【コンテスト参加作品】私が愛した人は、殺人犯でした。
やっぱり……。有澤ひらりの恋人が……あの時、十年前に亡くなったあの人だったんだ……。
そしてその人を殺してしまったのが……当時の文哉だった。
「恋人は当時階段から転落による事故で亡くなったとありましたが……本当は違うと、有澤ひらりさんは訴えていたようです。 彼は殺されたと、そう警察に話していたそうですよ」
私は今、とても残酷な言葉を聞いてしまった。
それはとても、悲しい真実でーーー。
「しかし無念なことに警察は取り合ってはくれず、事故として処理されてしまった」
「そんな……」
これは……やっぱり、復讐だ。
有澤ひらりによる、文哉への復讐ーーー。
「有澤ひらりさんは、十年前の復讐をするつもりなんでしょう。
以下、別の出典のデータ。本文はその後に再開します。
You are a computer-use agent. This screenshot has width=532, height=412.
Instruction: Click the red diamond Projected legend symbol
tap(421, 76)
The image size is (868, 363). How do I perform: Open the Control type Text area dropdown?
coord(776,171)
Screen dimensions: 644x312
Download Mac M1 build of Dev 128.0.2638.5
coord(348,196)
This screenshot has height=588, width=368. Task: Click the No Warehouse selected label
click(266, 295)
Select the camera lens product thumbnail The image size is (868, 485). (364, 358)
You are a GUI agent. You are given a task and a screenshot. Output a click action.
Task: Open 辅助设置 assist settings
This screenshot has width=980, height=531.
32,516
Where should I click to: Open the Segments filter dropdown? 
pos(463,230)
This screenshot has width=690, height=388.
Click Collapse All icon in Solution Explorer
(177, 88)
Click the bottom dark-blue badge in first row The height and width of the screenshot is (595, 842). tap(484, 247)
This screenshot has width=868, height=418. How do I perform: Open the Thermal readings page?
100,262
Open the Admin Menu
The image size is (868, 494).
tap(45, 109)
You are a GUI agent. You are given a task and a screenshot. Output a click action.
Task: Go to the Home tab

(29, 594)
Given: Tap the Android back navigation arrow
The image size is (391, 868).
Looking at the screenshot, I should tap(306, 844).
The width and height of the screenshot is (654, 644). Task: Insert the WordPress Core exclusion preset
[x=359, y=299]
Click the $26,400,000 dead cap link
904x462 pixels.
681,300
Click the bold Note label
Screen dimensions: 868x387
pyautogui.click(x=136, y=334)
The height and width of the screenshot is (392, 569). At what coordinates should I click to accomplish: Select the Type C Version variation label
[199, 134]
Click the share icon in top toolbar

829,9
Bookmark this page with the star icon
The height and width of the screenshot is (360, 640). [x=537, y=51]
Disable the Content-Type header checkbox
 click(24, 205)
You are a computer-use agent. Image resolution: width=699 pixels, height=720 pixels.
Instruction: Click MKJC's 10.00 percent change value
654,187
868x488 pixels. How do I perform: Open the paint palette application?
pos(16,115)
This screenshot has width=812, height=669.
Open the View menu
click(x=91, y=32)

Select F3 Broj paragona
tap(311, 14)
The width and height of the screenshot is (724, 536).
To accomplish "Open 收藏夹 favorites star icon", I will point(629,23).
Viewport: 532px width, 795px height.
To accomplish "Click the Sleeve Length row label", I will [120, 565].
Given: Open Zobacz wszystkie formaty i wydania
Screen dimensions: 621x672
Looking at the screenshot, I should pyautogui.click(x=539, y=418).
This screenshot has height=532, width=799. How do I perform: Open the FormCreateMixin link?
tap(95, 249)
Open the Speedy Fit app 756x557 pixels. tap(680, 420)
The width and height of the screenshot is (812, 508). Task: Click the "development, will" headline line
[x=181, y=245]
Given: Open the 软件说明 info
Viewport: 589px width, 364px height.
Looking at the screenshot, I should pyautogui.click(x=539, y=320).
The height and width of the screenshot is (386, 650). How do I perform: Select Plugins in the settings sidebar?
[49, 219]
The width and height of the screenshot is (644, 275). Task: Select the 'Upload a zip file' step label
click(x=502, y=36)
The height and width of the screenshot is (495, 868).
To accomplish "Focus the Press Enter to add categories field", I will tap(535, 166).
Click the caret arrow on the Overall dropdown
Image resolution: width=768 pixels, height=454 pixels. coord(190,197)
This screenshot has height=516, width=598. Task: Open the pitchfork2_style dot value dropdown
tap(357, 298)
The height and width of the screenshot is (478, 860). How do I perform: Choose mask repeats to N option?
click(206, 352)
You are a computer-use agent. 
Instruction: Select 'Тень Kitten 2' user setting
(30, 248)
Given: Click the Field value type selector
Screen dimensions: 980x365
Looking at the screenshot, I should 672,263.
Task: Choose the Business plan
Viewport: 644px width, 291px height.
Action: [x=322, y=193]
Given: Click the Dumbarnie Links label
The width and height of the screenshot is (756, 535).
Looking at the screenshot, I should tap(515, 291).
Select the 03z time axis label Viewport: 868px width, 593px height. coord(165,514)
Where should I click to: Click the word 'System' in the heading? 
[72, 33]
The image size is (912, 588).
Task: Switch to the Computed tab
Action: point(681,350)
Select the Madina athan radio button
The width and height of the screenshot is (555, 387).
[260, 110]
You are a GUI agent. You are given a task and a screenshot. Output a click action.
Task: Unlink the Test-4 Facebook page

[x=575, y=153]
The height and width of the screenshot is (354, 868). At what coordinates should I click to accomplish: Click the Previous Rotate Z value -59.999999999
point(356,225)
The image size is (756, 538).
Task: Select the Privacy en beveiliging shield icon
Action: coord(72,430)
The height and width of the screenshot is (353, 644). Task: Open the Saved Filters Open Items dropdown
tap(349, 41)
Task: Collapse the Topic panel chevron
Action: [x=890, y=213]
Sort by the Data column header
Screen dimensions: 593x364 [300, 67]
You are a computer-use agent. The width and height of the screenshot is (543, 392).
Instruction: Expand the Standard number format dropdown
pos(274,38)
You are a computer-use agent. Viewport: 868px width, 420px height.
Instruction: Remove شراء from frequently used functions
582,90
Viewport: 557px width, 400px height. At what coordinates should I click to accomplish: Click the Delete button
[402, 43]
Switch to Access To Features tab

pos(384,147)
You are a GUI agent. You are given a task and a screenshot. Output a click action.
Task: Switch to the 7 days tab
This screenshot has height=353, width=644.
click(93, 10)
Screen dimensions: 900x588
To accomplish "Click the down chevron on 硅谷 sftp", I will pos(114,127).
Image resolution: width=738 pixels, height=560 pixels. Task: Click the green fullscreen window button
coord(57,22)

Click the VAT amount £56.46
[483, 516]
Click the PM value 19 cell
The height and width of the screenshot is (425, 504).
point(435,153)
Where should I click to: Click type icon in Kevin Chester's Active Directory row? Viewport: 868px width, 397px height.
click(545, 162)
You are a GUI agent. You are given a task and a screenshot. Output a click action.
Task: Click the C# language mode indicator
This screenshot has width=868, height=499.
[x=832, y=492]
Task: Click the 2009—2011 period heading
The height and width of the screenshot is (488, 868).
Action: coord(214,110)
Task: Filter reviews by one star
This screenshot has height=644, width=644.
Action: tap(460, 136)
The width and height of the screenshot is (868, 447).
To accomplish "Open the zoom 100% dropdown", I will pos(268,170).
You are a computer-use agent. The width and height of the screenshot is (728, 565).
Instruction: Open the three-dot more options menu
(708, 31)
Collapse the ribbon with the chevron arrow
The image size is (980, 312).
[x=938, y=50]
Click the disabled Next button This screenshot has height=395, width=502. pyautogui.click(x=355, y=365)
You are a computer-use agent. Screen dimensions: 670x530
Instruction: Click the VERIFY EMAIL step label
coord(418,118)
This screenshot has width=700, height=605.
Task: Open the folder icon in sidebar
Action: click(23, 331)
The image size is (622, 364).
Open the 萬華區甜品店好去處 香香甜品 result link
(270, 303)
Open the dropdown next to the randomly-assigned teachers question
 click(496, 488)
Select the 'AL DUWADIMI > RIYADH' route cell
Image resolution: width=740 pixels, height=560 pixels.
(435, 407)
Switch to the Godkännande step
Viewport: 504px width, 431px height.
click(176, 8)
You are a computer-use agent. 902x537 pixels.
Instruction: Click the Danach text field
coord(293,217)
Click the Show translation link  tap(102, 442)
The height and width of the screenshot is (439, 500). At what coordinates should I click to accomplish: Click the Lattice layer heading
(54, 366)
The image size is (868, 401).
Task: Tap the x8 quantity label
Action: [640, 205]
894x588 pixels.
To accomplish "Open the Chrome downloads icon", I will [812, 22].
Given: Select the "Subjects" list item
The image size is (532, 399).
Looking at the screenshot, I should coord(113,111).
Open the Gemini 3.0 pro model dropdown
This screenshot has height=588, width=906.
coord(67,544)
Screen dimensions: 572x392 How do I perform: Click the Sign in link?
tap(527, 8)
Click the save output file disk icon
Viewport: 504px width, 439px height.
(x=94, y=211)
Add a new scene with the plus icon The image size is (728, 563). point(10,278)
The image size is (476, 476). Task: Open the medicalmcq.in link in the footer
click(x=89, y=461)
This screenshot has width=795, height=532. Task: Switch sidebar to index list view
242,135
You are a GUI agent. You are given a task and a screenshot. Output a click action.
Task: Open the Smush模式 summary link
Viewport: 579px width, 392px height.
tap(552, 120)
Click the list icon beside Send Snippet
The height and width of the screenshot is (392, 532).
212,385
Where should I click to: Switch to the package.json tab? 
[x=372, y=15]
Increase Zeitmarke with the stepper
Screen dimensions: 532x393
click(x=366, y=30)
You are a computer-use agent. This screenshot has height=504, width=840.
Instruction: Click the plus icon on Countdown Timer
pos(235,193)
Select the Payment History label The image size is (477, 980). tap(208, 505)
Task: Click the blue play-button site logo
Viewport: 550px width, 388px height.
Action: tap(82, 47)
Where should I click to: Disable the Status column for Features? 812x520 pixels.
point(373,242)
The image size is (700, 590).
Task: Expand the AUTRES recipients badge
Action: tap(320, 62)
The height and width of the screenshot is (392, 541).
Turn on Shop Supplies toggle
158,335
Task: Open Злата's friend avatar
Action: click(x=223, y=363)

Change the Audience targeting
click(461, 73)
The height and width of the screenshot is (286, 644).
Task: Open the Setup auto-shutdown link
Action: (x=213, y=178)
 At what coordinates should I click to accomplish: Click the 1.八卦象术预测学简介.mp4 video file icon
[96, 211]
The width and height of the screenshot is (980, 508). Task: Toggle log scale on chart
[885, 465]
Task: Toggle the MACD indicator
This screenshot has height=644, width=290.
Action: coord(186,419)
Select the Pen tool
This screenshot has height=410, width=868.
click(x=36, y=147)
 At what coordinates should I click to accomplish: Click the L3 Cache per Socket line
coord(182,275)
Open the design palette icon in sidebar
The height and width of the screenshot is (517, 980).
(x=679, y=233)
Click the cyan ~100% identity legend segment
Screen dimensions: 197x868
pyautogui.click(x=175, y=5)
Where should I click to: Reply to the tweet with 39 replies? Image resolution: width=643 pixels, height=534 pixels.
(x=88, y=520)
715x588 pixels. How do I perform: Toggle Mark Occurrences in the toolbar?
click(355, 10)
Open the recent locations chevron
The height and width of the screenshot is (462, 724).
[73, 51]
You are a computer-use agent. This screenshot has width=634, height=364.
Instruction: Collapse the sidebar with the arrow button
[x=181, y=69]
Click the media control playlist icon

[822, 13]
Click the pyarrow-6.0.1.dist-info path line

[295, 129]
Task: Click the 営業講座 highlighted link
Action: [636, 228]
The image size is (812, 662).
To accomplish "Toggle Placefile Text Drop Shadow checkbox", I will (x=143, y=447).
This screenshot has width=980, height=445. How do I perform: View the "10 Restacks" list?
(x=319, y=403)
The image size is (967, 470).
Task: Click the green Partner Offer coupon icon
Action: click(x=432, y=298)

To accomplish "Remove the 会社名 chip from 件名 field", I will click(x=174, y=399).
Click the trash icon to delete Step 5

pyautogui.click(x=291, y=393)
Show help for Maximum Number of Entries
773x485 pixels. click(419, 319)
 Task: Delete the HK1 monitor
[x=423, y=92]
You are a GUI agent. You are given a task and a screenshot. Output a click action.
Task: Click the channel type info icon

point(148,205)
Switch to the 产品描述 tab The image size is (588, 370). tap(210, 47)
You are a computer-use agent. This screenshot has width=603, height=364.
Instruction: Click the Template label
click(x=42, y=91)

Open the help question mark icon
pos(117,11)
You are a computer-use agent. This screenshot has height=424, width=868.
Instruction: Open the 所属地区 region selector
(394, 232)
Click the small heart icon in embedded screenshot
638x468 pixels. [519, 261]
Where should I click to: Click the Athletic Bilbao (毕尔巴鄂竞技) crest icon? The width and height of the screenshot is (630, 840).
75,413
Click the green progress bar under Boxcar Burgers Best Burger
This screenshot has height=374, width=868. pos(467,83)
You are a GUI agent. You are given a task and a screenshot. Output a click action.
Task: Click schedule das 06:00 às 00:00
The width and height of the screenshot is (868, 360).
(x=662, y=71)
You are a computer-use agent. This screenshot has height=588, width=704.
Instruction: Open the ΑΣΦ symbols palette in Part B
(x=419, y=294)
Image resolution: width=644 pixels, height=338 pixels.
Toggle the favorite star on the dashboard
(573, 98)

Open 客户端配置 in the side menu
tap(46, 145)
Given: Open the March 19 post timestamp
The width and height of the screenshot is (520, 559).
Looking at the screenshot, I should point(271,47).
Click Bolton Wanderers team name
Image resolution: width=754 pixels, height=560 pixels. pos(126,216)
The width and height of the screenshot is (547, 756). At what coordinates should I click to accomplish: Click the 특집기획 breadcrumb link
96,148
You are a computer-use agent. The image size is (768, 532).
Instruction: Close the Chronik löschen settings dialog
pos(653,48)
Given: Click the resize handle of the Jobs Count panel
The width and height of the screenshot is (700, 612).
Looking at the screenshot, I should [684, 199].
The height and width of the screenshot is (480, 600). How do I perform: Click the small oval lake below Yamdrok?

……高根沢さんのことをずっと恨んでいる」
「……急がなきゃ」
文哉が危ない……!!
私はすぐ文哉の元へと走って戻った。 でもそこに、文哉の姿はなかった。
そして、有澤ひらりの姿もなかったーーー。
「文哉……!?」
文哉の名前を呼ぶが、返事はない。
「文哉、どこ!?」
急がなきゃ!文哉が危ない……!!
「文哉!有澤さん! どこ……?!」
文哉、お願い!無事でいて……!!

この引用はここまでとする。